Mar 15, 2011

PERSPECTIVE

I knew today will be the day for a positive post. I knew I would see the blessings around me and realize that yes! there are things in my life that I am not happy with (e.g. my work, the state I live in, the length of my legs and the fact that no matter how much I try my immigration process is not moving smoothly at all).

I just didn’t know it would take seeing a building being torn from its foundation by raging water to realize my complains, my grievances, my silly problems are nothing, absolutely nothing compared to what’s going on in Japan, or Libya.

I have been a little selfish, I must confess. But in my defense if you were me, with a decade of trying and not succeeding you would be feeling a little miffed yourself. Isn’t that the definition of insanity, doing the same thing over and over again expecting different results?

Perspective is a funny thing, it can bitch slap you in the face with a “get over yourself” or it can come subtly and sweetly like a pat in the head from another source. The video of Japan was the bitch slap. The pat came in the form of my smart and beautiful cousin, who like me had to struggle to get her paperwork done. It took her sweat, tears and heartache but she had it done. She is now a doctor at John Hopkins Hospital after having to start her medical degree from scratch.

What do I have to complain when an entire country is going through the threat of nuclear radiation exposure? Stupid me.

It’s very humbling when something like this happens and one is faced with just how inconsequential we are, how small our problems are. In the great scheme things is humbling to recognize our own insignificance.

I was glad to see that for the first time the yahoo.com thread wasn’t full of vile or spewing with hatred. All the people commenting were full of hope and good thoughts, prayers and words of encouragement:

“…Its times like this we should all realize were humans, and act like it. Not making racist comments to any race/religion. But to wish this group of people well, health, and a bright future. It doesn't matter whether you are Japanese, Jewish, Persian, African, or European. In times like this everyone needs to help each other out”

“…How pitifully small we are compared to nature. How ridiculous our puny and futile feuds when compared with forces like this”

“…After 9/11, the French president declared, 'today we are all American.' Today, we are all Japanese”

“…be well people of Japan”

• SUPPLIED MATERIAL:
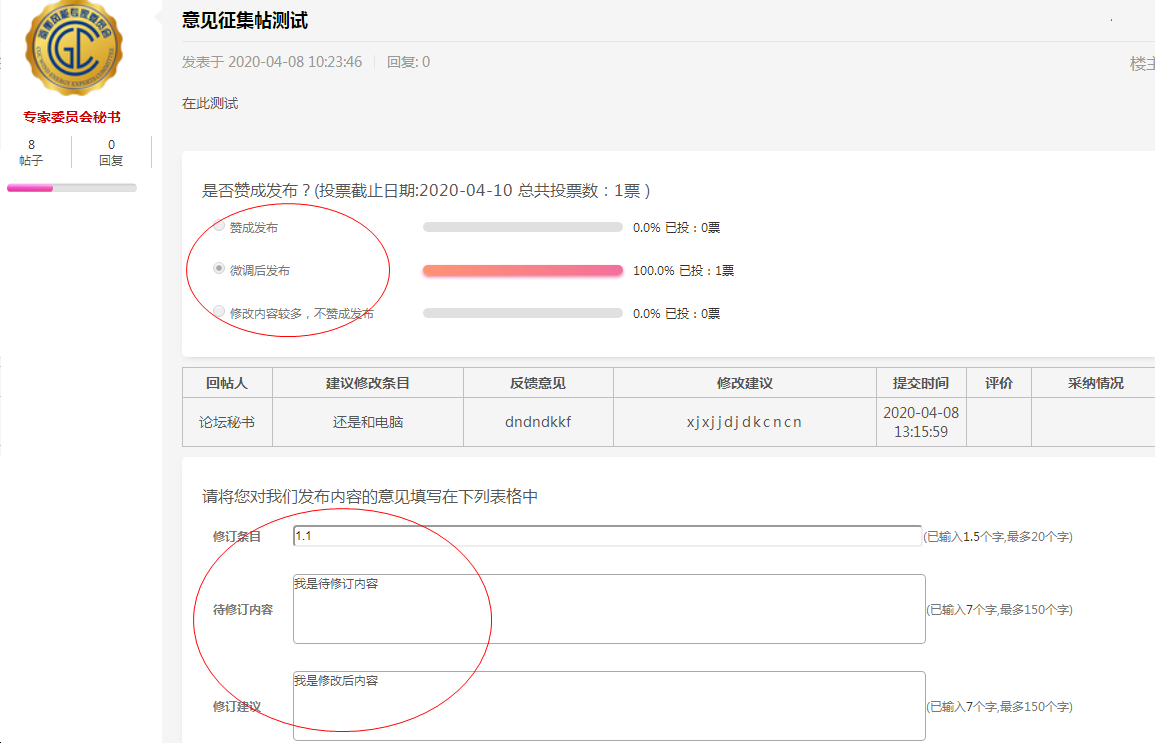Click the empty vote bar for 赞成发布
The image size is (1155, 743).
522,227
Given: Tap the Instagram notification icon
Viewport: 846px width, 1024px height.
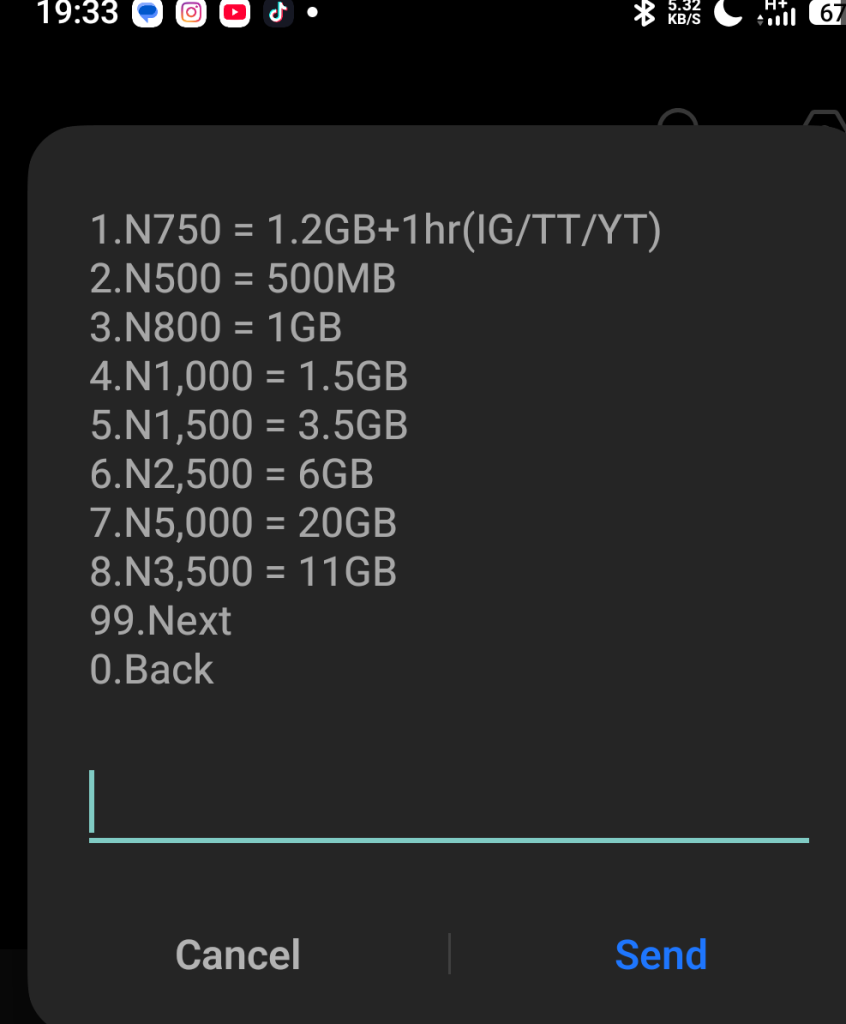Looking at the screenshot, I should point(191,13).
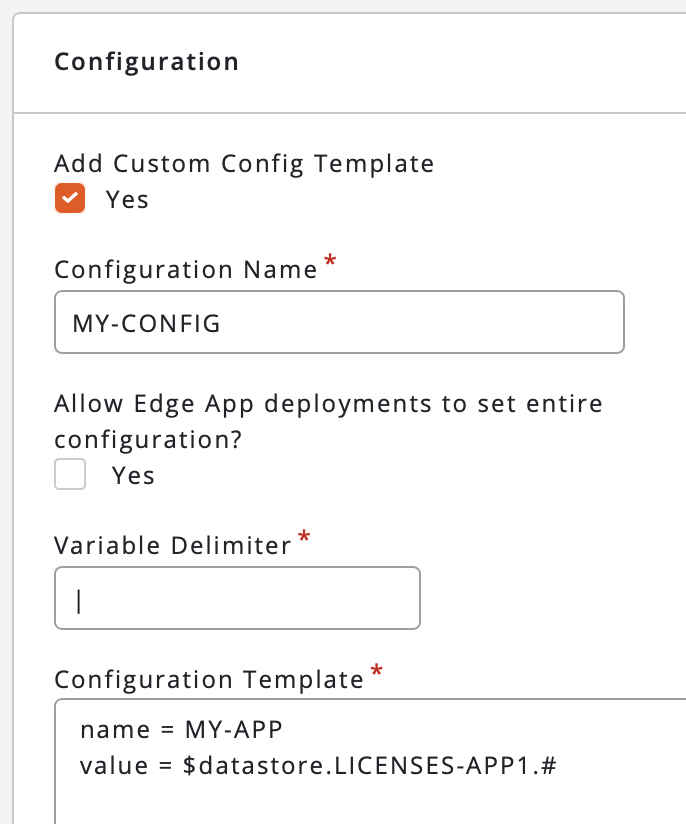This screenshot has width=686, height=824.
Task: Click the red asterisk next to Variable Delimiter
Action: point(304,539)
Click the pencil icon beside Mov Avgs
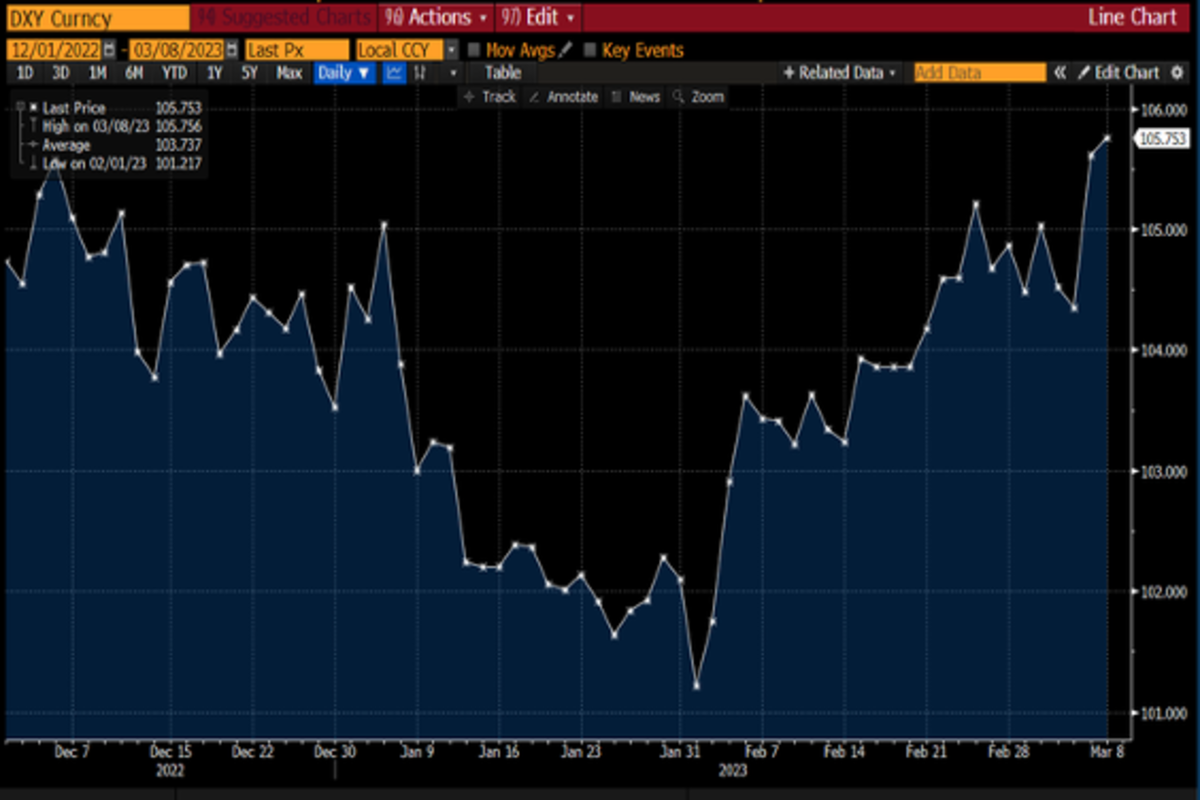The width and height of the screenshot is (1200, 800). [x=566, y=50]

• TASK LIST:
• 1. According to the blog post on perspective, what job does the writer's cousin now hold?
• 2. The blog post on perspective says the writer has been "a little miffed." Explain what reason the writer gives for that feeling.
• 3. Write a continuation of the blog post on perspective, starting after its final line.

• ANSWERS FOR THE TASKS:
• 1. She is a doctor at John Hopkins Hospital.

• 2. The writer has spent a decade trying and not succeeding. Anyone in that position would feel a little miffed, and the writer likens the situation to the definition of insanity: doing the same thing over and over again and expecting different results.

• 3.
“…God help those people who are suffering from this disaster, shelter them, feed them, and guide them and look after them they are your children. Also those who you have taken away from this world may their soul rest in peace and open the door of heaven to them. God bless all those who are living in Japan. Our prayer is always with them”

Someone named Kooties also posted this:

“…I feel so ashamed for complaining about the minuscule hardships in my life; God please help the people of Japan! I thank you for my life and everything that you've allowed me to have while I'm on This earth”

There is hope for humanity after all.

So, let’s pray to each of our Gods, whatever they may be, in thanks for simply being alive and in behalf of our brothers and sisters in Japan who so need us.

Mar 14, 2011

ARRRGH!!!

Oh where to begin. Let me update ya’ll on my current situation. My lawyer informed me that my husband’s application to change my status has been seating at my local immigration office since August 2009, Yeah, that long! That’s right, my future, in the hands of clerks at an office that sits only five miles away from me.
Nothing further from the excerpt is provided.